No rollover policy changes

The Government made no substantial changes to the draft immigration amendment bill concerning the term limit policy following the pubic consultation period.

Kurt Tibbetts

Leader of Government Business Kurt Tibbetts.

However, the government did put in safeguards to the provision of the law whereby Cabinet can designate certain professions or vocations as key employees.

Leader of Government Business Kurt Tibbetts outlined the proposed changes to the provision at the Cabinet press briefing on Friday.

‘The issue of the Governor-in-Cabinet designating workers in particular occupations as key employees was an issue that received considerable comment from the public,’ he said.

‘After careful consideration, the Cabinet Committee remained strongly of the view that the provision should remain, but also agreed that the relevant section should be redrafted to ensure that there are adequate checks and balances with respect to the exercise of power.’

Mr. Tibbetts said the Cabinet could only designate occupations that meet strict criteria as set out in Regulations as automatically key employees. He said the regulations were being drafted now, and that they could be tabled in the Legislative Assembly at the same time the immigration amendment bill is on 28 December.

Key employees are allowed to receive up to nine work permits, which will allow them to remain here long enough to become eligible to apply for permanent residence after eight years.

In order for an occupation to be considered for the automatic designation as key employees by the Cabinet, it must meet one of three criteria: there must be a global shortage of people in the profession; the government must have a desire to attract the certain type of business to the country that the people of the profession work in; or there must be difficulty in attracting or retaining workers in the particular profession.

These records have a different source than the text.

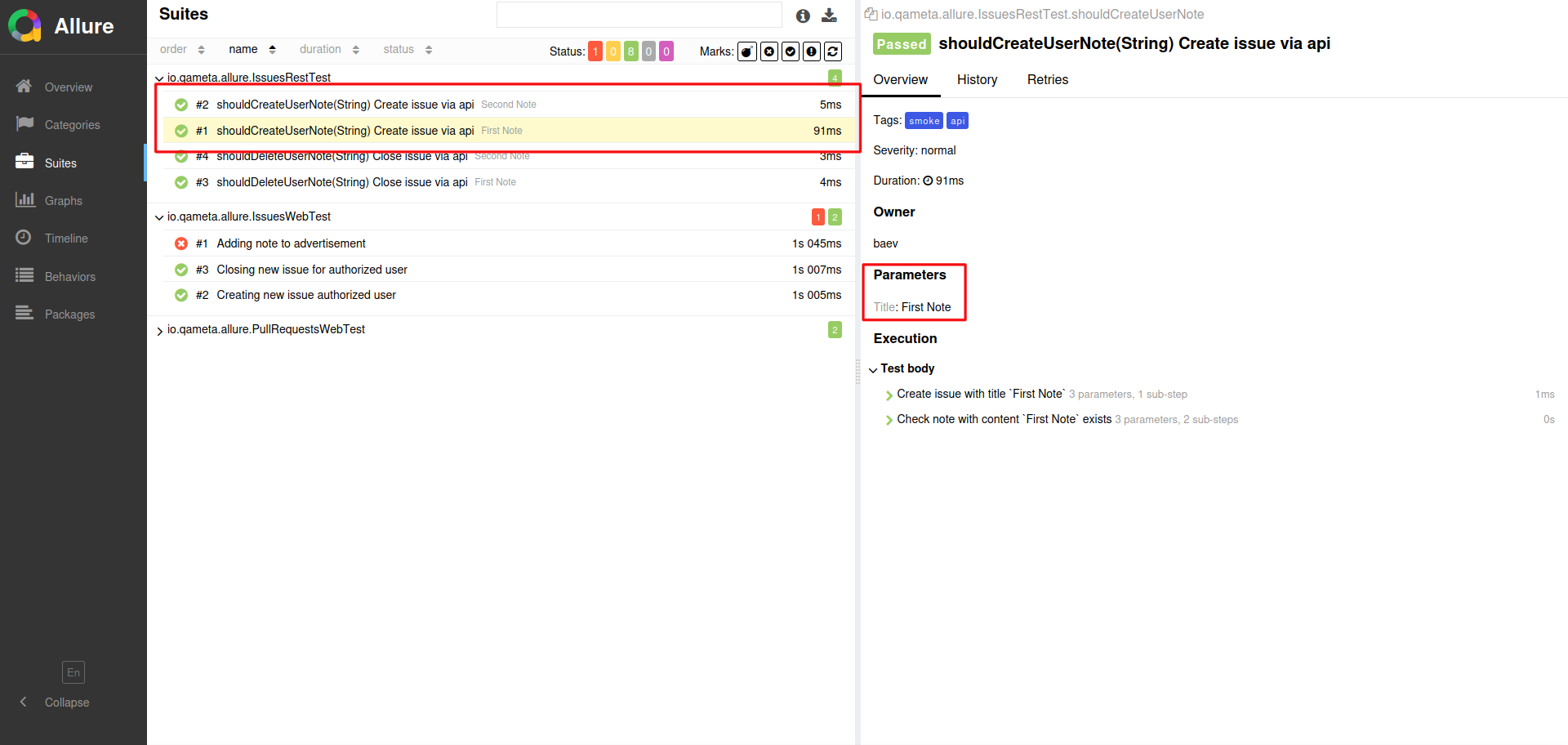The height and width of the screenshot is (745, 1568).
Task: Open the report info popup
Action: click(x=803, y=16)
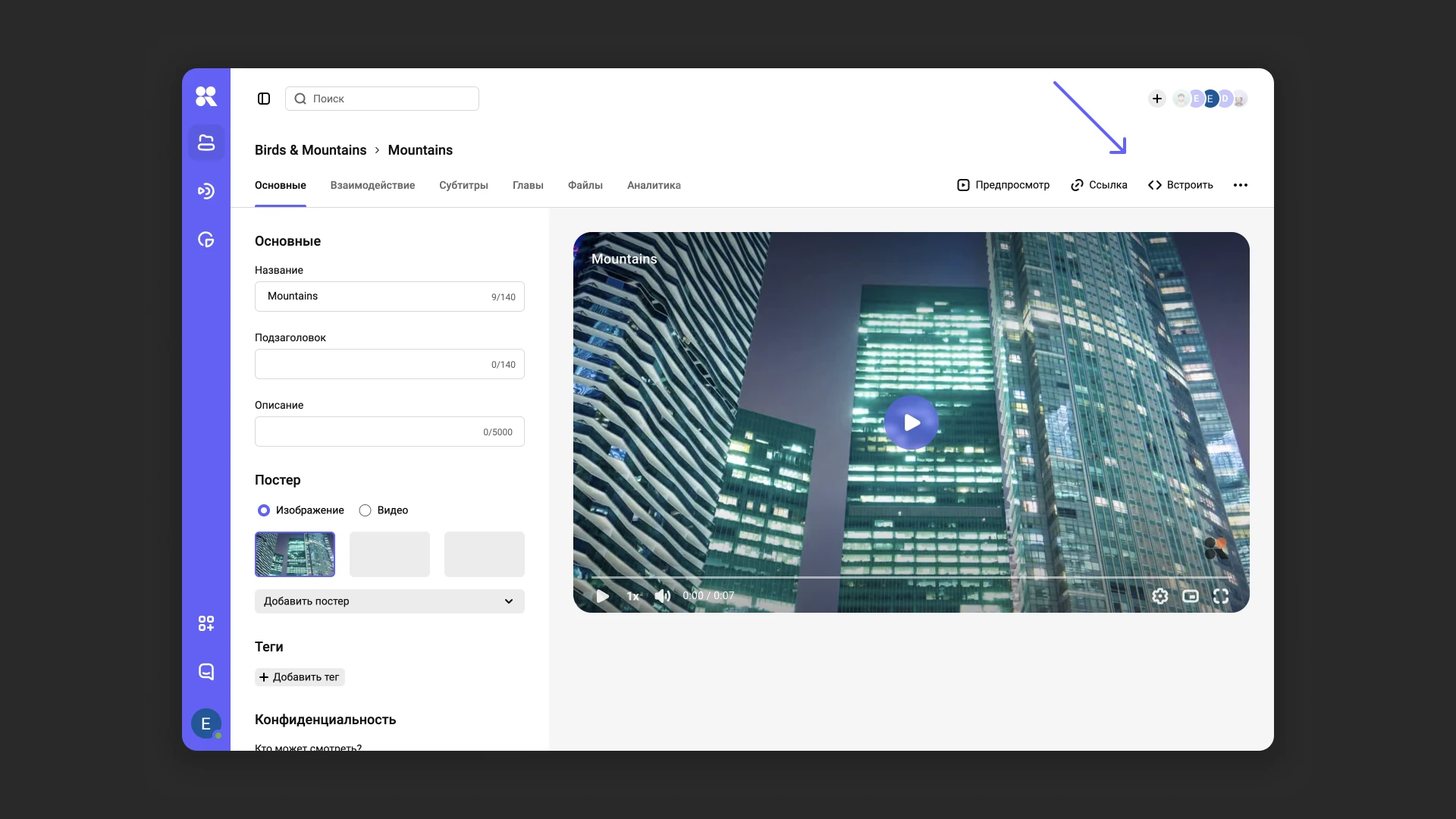Click the Встроить embed button
This screenshot has height=819, width=1456.
coord(1181,185)
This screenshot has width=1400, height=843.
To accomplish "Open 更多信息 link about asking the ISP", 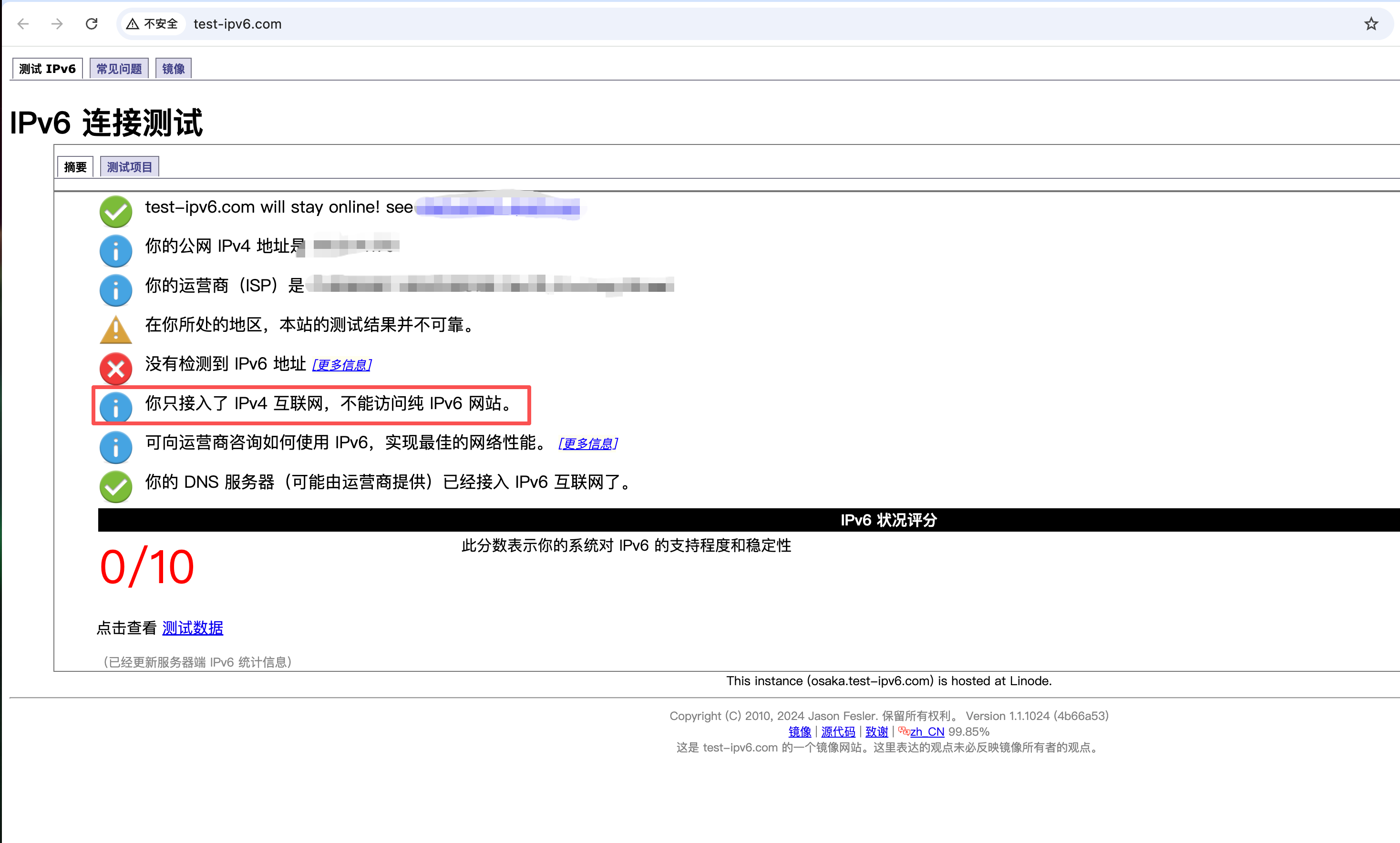I will point(588,443).
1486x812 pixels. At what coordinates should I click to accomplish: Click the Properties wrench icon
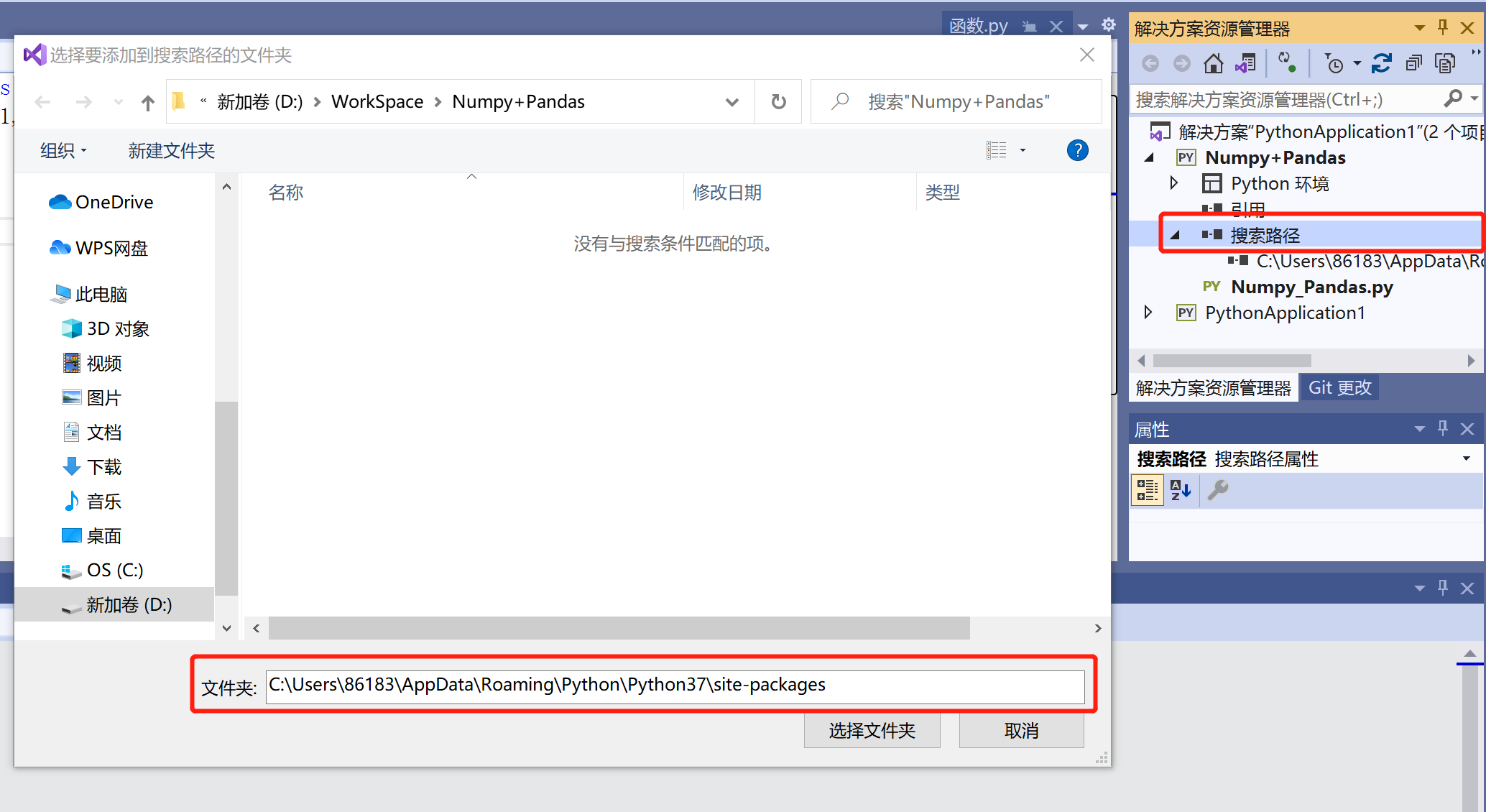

In addition, any decision made by the Cabinet with respect to the designation of workers of a particular profession as key employees is subject to disallowance in the Legislative Assembly by a negative resolution.

Cabinet Minister Alden McLaughlin admitted that the measure did not mean the Opposition could block the move if it did not approve of the Cabinet’s decision because it did not have enough votes to sway matter in the House.

‘The objective is transparency and accountability,’ he said. ‘It gives Members [of the Legislative Assembly] an opportunity to debate.’

There were a few other changes to the draft Immigration Amendment Bill released in September that substantively related to the rollover policy.

One change concerned the length of time an employer must wait to reapply for an employee to be considered a key employee. Whereas there was no time limit specified in the draft bill, the new bill proposes a minimum time frame of three months.

Another proposed change relating to the rollover policy is that people who regularly come to the Cayman Islands on temporary work permits for genuine short-term employment – such as visiting doctors, legal counsel, skilled specialist tradesmen and travelling salesmen – will not be subject to the term limit policy.

‘The key is that the temporary work permit must be for genuinely temporary employment only,’ Mr. Tibbetts said.

The Government did make some important changes to other proposed amendments to the Immigration Law.

In particular, the Cabinet has backed away from the provision that would not have allowed the holder of a temporary work permit to remain working here pending the outcome of a full work permit application.

‘After further review, it was decided to revert to the previous position…’ Mr. Tibbetts said. ‘However, a provision is also being introduced whereby if the one-year application is refused, the applicant will only be refunded the proportion of the work permit fee that has not been worked.’

Also with regard to temporary work permits, the bill proposes a provision requiring a person be outside the Cayman Islands when a temporary work permit application is being processed.

‘The onus will now be on the prospective employer to satisfy the Chief Immigration Officer that the worker concerned is not present in the Islands as a visitor while the application for the temporary permit is being considered,’ Mr. Tibbetts said, adding that if an applicant is found to be here, the application will not be considered.

The bill also includes a provision that allows people who are working by operation of law after applying for permanent residence to work for any employer they want. In addition, if the person’s permanent residence application is refused, he or she will also be able to work for any employer for the final work permit they can receive.

Mr. Tibbetts said this provision was done to protect the worker who is terminated after having his or her permanent residence application refused.

‘Some employers might not want to keep an employee on for another year if their permanent residence application is denied because they would know they just have to find someone else,’ he said. ‘We don’t want to disenfranchise [employees] the right to conclude their affairs here.’